§ Your assignment
Search term "entry": copy each line of the data containing it.

━━ Raw data

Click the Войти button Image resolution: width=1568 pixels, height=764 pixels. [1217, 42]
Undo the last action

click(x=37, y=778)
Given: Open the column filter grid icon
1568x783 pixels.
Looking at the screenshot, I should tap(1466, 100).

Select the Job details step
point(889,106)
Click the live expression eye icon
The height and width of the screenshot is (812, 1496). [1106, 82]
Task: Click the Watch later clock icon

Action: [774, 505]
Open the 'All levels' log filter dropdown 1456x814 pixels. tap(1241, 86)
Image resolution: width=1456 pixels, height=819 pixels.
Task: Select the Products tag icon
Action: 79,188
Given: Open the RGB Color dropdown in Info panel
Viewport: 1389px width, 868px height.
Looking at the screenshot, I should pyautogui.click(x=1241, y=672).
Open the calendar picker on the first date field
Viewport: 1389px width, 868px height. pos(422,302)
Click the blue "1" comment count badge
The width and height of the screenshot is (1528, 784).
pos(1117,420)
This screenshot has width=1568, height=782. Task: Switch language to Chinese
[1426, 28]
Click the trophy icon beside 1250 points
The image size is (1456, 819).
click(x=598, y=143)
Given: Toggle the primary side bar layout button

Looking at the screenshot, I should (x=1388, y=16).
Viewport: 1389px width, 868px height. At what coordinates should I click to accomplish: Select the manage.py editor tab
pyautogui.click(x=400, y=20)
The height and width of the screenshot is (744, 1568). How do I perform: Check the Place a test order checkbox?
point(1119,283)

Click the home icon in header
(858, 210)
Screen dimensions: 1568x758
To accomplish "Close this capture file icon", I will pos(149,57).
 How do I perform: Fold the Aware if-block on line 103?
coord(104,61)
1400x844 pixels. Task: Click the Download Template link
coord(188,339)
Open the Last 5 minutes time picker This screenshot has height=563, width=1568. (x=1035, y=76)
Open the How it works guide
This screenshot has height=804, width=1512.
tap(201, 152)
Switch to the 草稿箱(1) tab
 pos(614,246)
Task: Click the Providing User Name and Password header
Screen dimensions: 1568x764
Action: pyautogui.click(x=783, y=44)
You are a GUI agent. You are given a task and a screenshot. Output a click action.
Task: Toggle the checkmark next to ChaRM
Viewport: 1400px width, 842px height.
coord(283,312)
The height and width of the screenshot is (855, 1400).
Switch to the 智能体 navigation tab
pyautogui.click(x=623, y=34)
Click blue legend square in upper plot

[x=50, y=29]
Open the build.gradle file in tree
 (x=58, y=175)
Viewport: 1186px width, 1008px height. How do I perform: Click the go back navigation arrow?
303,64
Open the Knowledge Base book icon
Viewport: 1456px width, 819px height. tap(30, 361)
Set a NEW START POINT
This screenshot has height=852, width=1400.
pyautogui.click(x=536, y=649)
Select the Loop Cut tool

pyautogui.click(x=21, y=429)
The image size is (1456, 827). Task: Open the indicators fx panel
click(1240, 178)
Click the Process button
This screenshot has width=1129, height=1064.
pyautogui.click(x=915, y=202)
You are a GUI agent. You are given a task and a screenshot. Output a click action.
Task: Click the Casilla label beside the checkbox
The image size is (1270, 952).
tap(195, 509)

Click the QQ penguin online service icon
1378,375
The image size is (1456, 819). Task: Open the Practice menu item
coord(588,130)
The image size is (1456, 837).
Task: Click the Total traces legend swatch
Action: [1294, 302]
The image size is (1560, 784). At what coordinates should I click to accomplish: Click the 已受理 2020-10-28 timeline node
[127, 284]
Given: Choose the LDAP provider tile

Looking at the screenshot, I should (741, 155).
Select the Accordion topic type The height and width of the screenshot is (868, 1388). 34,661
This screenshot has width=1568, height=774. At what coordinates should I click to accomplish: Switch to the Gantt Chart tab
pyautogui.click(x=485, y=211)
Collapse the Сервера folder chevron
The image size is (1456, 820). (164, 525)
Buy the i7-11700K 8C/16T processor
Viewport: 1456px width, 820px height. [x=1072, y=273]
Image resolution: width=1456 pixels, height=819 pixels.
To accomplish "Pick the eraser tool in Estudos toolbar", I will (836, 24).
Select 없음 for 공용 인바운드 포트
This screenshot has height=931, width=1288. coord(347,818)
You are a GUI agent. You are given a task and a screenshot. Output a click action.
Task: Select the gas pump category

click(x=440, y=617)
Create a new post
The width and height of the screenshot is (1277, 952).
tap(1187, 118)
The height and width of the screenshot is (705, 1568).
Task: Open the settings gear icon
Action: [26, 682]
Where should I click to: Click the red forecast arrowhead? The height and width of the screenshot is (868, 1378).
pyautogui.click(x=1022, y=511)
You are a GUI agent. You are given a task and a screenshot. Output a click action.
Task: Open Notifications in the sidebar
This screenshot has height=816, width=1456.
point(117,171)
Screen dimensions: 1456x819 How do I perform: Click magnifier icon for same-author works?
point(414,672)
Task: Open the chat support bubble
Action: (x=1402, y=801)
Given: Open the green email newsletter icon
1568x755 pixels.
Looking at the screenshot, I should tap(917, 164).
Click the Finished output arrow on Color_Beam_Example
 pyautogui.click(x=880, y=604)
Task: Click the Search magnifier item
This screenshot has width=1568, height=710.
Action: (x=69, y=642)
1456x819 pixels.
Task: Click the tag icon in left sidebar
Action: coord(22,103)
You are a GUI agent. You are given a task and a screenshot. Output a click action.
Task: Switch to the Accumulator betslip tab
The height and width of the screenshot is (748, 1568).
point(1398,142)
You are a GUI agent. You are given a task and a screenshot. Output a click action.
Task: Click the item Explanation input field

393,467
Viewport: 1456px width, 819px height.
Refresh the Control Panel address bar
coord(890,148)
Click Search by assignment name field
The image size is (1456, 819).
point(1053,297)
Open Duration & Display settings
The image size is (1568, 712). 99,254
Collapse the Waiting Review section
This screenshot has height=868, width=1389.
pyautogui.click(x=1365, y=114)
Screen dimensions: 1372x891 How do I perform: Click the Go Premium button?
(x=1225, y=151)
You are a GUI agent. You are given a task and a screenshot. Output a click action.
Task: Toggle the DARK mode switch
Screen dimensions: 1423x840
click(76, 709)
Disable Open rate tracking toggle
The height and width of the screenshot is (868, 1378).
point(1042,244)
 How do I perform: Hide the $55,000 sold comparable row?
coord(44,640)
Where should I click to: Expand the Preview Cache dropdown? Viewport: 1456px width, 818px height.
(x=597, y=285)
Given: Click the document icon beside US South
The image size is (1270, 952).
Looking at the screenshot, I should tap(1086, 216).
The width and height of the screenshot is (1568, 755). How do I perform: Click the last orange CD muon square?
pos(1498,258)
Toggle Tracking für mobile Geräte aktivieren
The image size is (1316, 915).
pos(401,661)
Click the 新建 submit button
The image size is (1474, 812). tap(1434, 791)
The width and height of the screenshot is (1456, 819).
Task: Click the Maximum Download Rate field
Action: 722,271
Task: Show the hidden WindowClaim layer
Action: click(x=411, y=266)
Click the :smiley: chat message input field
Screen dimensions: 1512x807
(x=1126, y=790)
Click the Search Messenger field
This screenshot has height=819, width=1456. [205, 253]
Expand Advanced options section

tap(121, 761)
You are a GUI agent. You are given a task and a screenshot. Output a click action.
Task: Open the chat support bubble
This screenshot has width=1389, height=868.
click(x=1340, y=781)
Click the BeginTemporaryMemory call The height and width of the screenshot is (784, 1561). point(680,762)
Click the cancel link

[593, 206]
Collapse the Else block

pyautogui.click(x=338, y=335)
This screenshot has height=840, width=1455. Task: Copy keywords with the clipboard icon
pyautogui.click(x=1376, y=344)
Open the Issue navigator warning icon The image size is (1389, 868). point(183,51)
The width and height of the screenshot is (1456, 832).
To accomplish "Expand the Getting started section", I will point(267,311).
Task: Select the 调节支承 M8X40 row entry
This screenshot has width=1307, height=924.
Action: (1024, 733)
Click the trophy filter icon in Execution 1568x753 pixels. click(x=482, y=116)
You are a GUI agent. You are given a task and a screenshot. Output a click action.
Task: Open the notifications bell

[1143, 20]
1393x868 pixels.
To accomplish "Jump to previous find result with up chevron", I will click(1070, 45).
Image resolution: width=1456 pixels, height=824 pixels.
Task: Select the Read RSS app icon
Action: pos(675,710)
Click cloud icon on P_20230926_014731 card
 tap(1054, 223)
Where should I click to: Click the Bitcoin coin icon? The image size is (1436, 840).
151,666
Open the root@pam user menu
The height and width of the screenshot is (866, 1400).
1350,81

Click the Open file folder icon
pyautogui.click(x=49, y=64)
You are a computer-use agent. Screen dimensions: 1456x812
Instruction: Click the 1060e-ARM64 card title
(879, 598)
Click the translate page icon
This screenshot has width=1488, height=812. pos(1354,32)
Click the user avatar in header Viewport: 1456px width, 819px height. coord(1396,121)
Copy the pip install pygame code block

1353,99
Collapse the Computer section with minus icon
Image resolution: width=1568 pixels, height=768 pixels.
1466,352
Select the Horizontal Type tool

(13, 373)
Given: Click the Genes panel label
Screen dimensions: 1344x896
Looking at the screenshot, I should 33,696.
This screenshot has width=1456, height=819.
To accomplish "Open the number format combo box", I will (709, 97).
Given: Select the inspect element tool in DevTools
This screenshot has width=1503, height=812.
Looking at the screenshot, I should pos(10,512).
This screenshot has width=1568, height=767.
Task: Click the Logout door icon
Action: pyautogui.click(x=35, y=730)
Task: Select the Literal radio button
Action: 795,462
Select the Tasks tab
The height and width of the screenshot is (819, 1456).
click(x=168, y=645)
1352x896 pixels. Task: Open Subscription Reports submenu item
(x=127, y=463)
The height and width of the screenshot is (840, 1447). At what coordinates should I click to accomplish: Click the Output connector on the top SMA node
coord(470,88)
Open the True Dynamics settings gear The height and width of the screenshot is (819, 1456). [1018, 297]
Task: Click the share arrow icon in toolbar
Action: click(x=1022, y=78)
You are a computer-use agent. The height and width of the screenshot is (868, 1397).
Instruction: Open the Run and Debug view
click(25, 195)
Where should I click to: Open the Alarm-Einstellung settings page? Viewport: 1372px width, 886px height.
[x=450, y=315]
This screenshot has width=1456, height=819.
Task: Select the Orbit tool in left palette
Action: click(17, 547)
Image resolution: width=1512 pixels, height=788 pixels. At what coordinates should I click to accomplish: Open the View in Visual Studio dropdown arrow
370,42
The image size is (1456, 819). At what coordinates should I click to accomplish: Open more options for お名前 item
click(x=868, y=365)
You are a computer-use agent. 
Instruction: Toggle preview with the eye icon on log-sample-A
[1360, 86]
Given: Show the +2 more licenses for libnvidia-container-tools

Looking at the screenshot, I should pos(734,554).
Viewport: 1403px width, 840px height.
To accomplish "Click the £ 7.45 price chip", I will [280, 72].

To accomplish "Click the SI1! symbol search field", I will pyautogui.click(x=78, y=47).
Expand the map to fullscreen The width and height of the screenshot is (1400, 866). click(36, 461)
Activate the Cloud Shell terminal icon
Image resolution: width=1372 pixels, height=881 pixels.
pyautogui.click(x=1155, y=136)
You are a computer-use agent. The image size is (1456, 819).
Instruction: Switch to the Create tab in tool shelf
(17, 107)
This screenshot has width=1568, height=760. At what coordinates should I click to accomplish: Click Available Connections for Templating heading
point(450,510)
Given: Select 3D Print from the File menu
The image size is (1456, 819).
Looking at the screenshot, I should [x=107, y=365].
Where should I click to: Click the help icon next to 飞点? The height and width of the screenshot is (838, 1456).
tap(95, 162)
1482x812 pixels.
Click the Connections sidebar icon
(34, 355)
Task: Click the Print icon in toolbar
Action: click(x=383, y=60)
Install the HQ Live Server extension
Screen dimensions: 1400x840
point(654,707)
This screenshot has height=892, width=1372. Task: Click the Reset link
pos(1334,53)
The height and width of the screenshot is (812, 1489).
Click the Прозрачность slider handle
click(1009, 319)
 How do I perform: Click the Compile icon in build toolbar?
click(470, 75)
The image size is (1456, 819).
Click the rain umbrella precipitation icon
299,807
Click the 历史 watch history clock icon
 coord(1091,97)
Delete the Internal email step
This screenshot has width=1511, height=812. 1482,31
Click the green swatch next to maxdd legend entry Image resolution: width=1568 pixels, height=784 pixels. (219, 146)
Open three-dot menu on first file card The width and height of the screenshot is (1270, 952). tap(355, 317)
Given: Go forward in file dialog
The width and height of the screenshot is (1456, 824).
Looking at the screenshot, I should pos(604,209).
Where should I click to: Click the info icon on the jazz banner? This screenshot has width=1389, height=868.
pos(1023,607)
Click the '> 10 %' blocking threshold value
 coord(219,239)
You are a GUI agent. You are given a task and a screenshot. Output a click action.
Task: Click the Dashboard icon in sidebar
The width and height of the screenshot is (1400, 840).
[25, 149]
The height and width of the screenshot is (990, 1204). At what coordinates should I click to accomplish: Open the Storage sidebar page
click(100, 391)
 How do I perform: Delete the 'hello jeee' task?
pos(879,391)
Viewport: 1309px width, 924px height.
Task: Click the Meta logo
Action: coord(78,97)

━━━━

§ Written response
Task: Select the 调节支承 M8X40 row entry
Click the green swatch next to maxdd legend entry Image resolution: width=1568 pixels, height=784 pixels. (219, 146)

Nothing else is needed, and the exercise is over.